■ WHAT YOU WILL DO:
Please output the data exactly, without omitting anything.

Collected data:
BEGIN
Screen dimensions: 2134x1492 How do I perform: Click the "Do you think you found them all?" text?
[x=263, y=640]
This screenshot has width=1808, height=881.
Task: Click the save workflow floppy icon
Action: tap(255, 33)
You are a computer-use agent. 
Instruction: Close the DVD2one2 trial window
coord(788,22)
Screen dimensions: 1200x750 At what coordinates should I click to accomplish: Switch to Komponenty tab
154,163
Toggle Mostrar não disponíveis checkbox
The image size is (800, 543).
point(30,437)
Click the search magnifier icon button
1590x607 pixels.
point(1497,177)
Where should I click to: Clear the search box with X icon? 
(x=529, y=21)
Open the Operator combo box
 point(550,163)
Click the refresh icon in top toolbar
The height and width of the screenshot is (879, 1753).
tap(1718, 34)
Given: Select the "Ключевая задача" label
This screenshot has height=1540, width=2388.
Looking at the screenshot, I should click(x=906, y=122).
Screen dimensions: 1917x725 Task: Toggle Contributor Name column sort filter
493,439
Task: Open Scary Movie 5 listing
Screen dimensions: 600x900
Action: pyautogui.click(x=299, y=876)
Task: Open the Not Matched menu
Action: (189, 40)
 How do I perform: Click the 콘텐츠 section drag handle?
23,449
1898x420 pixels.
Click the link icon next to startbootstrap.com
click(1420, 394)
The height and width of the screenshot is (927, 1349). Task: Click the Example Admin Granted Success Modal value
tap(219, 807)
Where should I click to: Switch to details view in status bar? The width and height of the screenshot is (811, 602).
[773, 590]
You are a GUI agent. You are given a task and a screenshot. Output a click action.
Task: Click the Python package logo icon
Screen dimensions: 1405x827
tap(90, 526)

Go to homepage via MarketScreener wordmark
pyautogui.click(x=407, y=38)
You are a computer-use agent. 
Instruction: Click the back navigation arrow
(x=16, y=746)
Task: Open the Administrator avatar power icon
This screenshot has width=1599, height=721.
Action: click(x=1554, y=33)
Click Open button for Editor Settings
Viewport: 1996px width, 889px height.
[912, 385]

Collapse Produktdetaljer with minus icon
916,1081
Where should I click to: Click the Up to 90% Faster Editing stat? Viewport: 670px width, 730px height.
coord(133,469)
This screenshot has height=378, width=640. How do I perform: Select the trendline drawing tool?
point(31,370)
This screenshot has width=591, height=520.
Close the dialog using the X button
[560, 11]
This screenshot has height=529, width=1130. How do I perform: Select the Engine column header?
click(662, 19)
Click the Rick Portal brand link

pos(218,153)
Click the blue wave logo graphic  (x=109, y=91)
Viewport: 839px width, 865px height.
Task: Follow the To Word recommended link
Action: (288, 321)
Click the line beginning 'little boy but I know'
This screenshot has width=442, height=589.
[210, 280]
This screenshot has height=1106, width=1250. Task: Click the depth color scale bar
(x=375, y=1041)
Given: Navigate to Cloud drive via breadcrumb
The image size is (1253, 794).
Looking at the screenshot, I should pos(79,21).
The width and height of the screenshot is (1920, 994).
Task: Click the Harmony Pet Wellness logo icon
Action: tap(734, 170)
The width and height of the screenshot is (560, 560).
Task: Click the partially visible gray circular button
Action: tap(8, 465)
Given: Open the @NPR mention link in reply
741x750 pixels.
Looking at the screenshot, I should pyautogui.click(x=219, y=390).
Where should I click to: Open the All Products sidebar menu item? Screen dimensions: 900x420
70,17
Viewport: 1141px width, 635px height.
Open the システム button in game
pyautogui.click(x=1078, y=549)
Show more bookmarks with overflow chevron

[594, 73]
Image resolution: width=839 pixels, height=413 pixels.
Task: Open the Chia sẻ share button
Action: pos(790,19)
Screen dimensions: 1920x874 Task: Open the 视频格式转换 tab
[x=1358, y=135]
END
■ TASK ANSWER:
Screen dimensions: 2134x1492 How do I perform: Click the "Do you think you found them all?" text?
[x=263, y=640]
This screenshot has width=1808, height=881.
Task: Click the save workflow floppy icon
Action: tap(255, 33)
You are a computer-use agent. 
Instruction: Close the DVD2one2 trial window
coord(788,22)
Screen dimensions: 1200x750 At what coordinates should I click to accomplish: Switch to Komponenty tab
154,163
Toggle Mostrar não disponíveis checkbox
The image size is (800, 543).
point(30,437)
Click the search magnifier icon button
1590x607 pixels.
point(1497,177)
Where should I click to: Clear the search box with X icon? 
(x=529, y=21)
Open the Operator combo box
 point(550,163)
Click the refresh icon in top toolbar
The height and width of the screenshot is (879, 1753).
tap(1718, 34)
Given: Select the "Ключевая задача" label
This screenshot has height=1540, width=2388.
Looking at the screenshot, I should click(x=906, y=122).
Screen dimensions: 1917x725 Task: Toggle Contributor Name column sort filter
493,439
Task: Open Scary Movie 5 listing
Screen dimensions: 600x900
Action: pyautogui.click(x=299, y=876)
Task: Open the Not Matched menu
Action: (189, 40)
 How do I perform: Click the 콘텐츠 section drag handle?
23,449
1898x420 pixels.
Click the link icon next to startbootstrap.com
click(1420, 394)
The height and width of the screenshot is (927, 1349). Task: Click the Example Admin Granted Success Modal value
tap(219, 807)
Where should I click to: Switch to details view in status bar? The width and height of the screenshot is (811, 602).
[773, 590]
You are a GUI agent. You are given a task and a screenshot. Output a click action.
Task: Click the Python package logo icon
Screen dimensions: 1405x827
tap(90, 526)

Go to homepage via MarketScreener wordmark
pyautogui.click(x=407, y=38)
You are a computer-use agent. 
Instruction: Click the back navigation arrow
(x=16, y=746)
Task: Open the Administrator avatar power icon
This screenshot has width=1599, height=721.
Action: click(x=1554, y=33)
Click Open button for Editor Settings
Viewport: 1996px width, 889px height.
[912, 385]

Collapse Produktdetaljer with minus icon
916,1081
Where should I click to: Click the Up to 90% Faster Editing stat? Viewport: 670px width, 730px height.
coord(133,469)
This screenshot has height=378, width=640. How do I perform: Select the trendline drawing tool?
point(31,370)
This screenshot has width=591, height=520.
Close the dialog using the X button
[560, 11]
This screenshot has height=529, width=1130. How do I perform: Select the Engine column header?
click(662, 19)
Click the Rick Portal brand link

pos(218,153)
Click the blue wave logo graphic  (x=109, y=91)
Viewport: 839px width, 865px height.
Task: Follow the To Word recommended link
Action: (288, 321)
Click the line beginning 'little boy but I know'
This screenshot has width=442, height=589.
[210, 280]
This screenshot has height=1106, width=1250. Task: Click the depth color scale bar
(x=375, y=1041)
Given: Navigate to Cloud drive via breadcrumb
The image size is (1253, 794).
Looking at the screenshot, I should pos(79,21).
The width and height of the screenshot is (1920, 994).
Task: Click the Harmony Pet Wellness logo icon
Action: tap(734, 170)
The width and height of the screenshot is (560, 560).
Task: Click the partially visible gray circular button
Action: tap(8, 465)
Given: Open the @NPR mention link in reply
741x750 pixels.
Looking at the screenshot, I should pyautogui.click(x=219, y=390).
Where should I click to: Open the All Products sidebar menu item? Screen dimensions: 900x420
70,17
Viewport: 1141px width, 635px height.
Open the システム button in game
pyautogui.click(x=1078, y=549)
Show more bookmarks with overflow chevron

[594, 73]
Image resolution: width=839 pixels, height=413 pixels.
Task: Open the Chia sẻ share button
Action: pos(790,19)
Screen dimensions: 1920x874 Task: Open the 视频格式转换 tab
[x=1358, y=135]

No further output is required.